Dem US-Magazin “Foreign Policy” zufolge sterben in den USA jedes Jahr 30.000 Menschen durch den Schuss einer Waffe.

Es werden Forderungen laut, dass man jeden, der eine Waffe kaufen möchte, überprüfen müsse. David Chipman vom Verband “Mayors Against Illegal Guns” erklärte: “Im US-Bundesstaat Virginia zum Beispiel, wo ich lebe, muss man wenn man ein Bier kaufen möchte, seinen Ausweis vorlegen, um zu beweisen, dass man 21 Jahre alt ist. Wenn man aber Waffen kaufen möchte, braucht man keinen Ausweis vorzulegen und muss nicht einmal 21 sein. Solche Unstimmigkeiten finden viele Amerikaner einfach verrückt.”

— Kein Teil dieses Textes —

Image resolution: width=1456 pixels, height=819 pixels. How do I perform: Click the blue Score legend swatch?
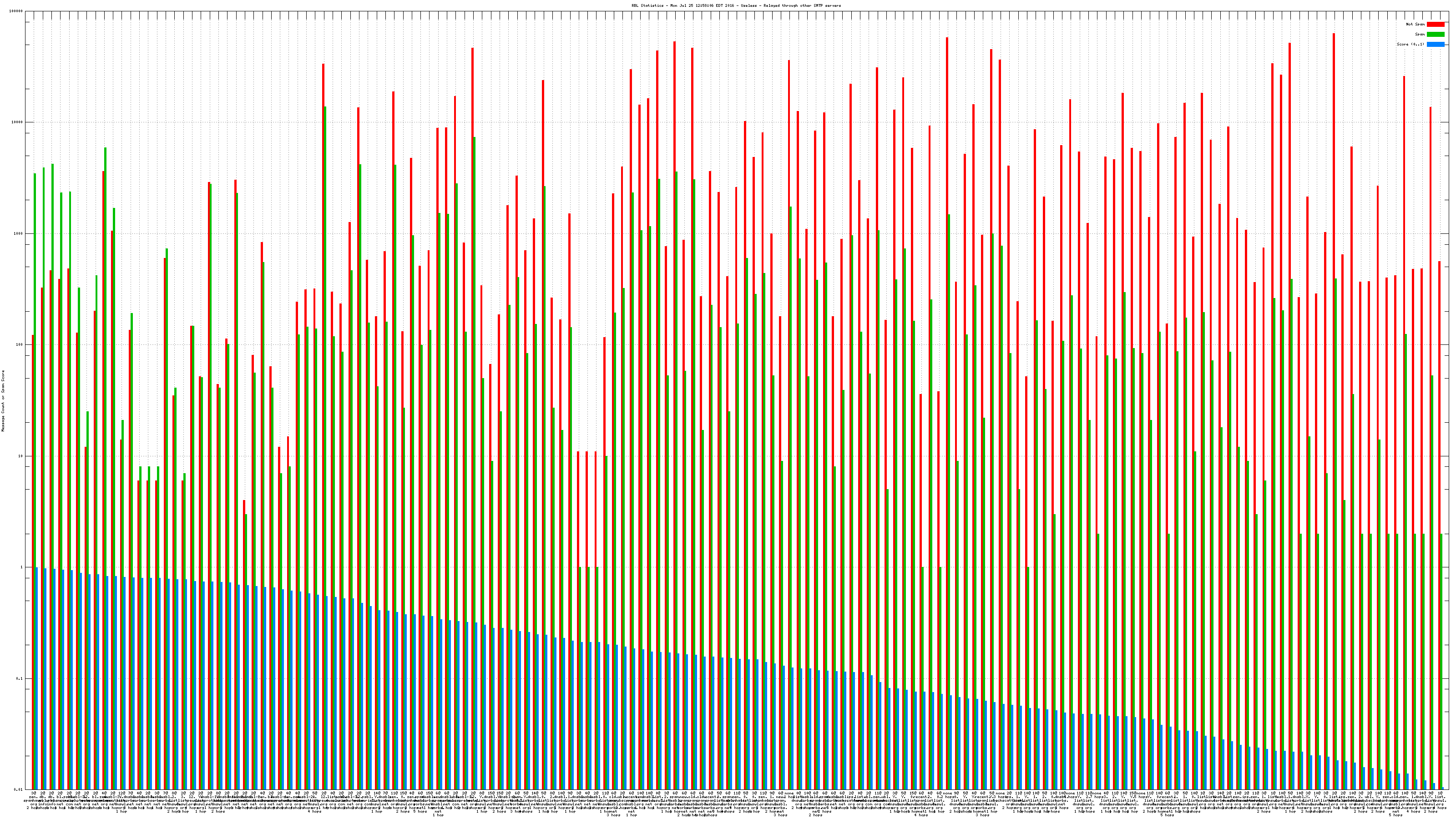tap(1435, 44)
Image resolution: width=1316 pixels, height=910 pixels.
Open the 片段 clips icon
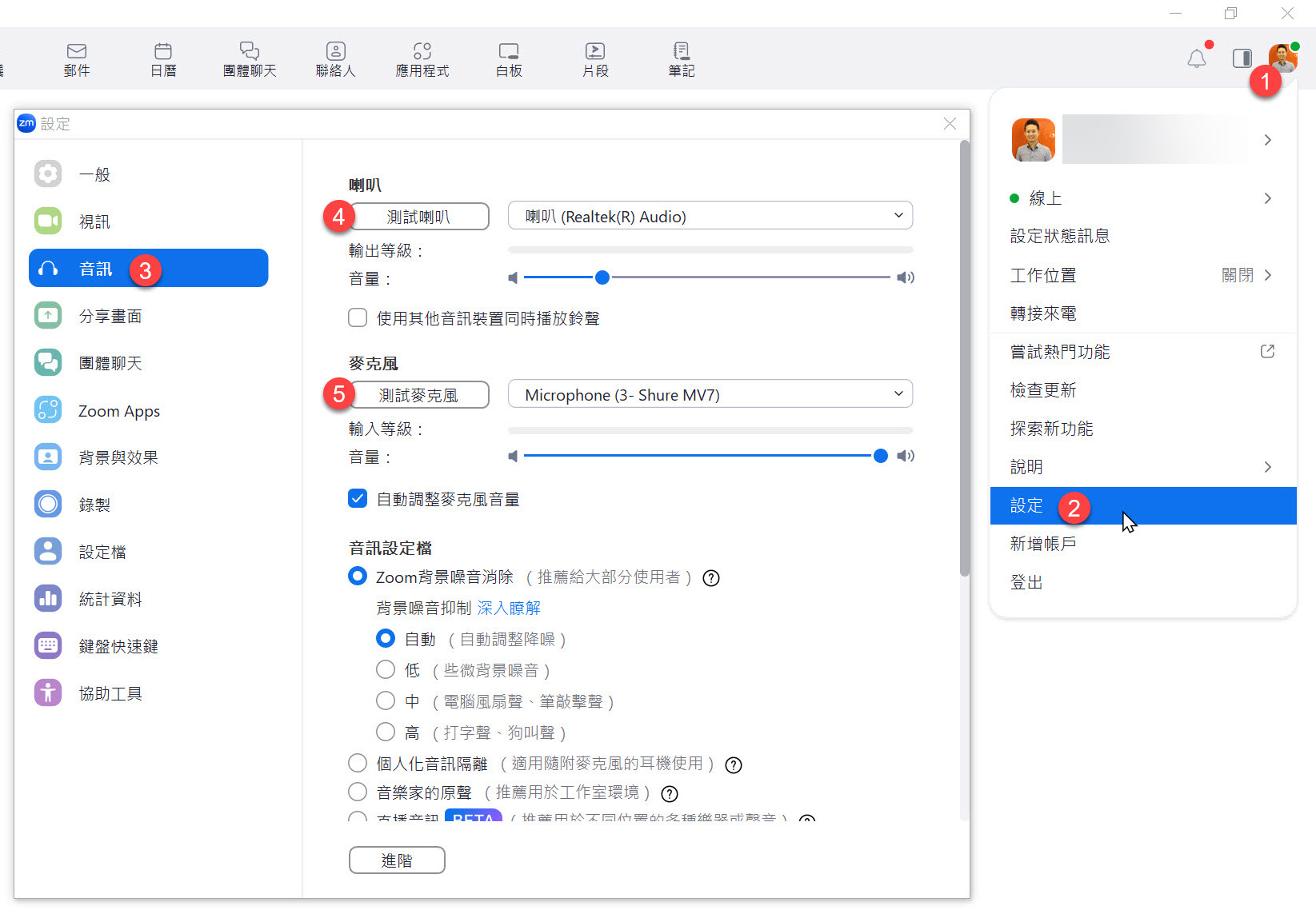(x=595, y=58)
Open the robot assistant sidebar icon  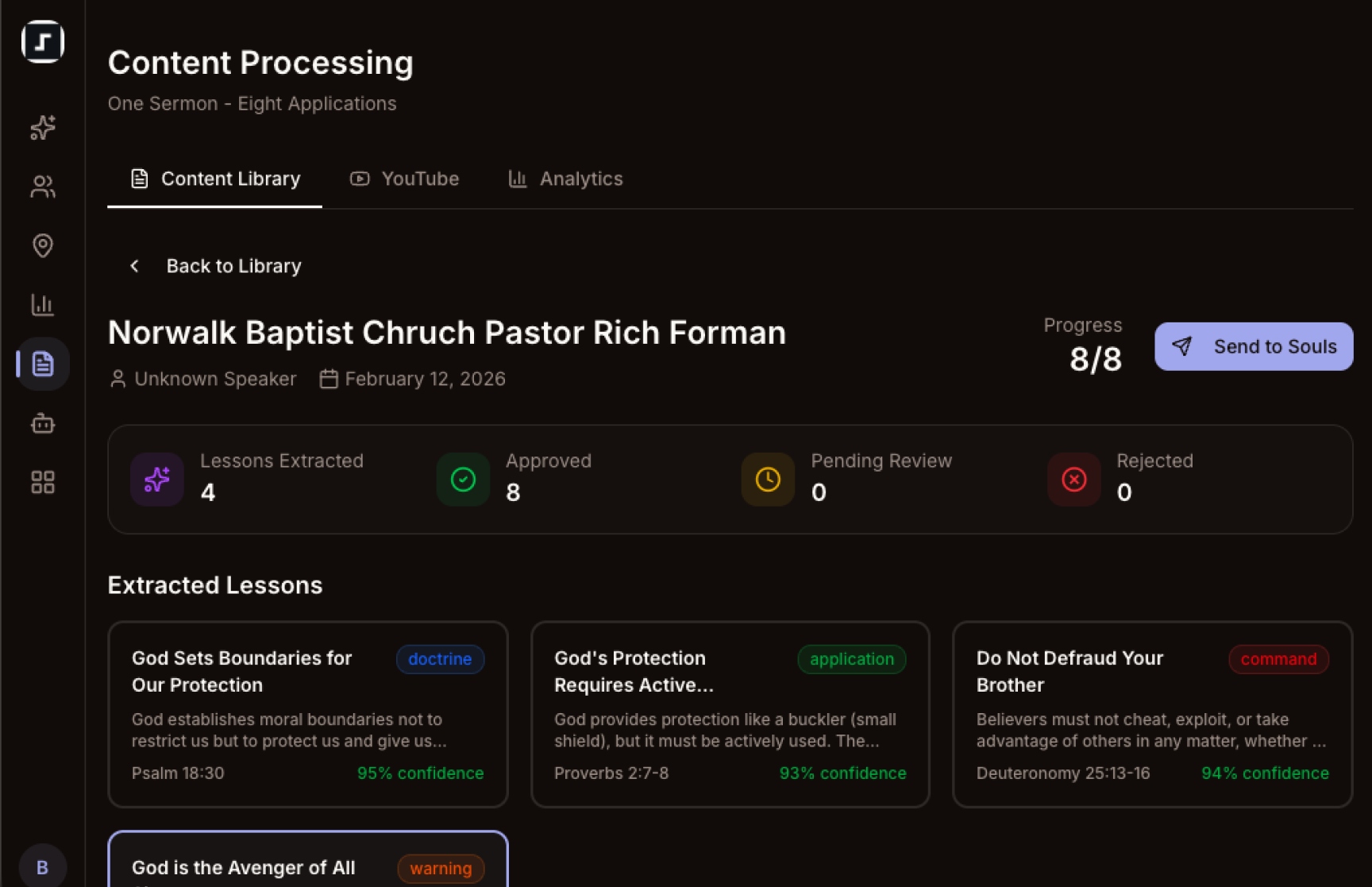click(x=42, y=422)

Larry Pratt, der Chef des Verbands der Waffenbesitzer Amerikas, erklärte unterdessen, dass die Waffengegner für die Tragödie verantwortlich seien, da sie hätte verhindert werden können, wenn Lehrer das Recht hätten, Waffen zu tragen.

In den USA gibt es fast so viele Waffen wie Einwohner, Schätzungen zufolge knapp 300 Millionen im Privatbesitz.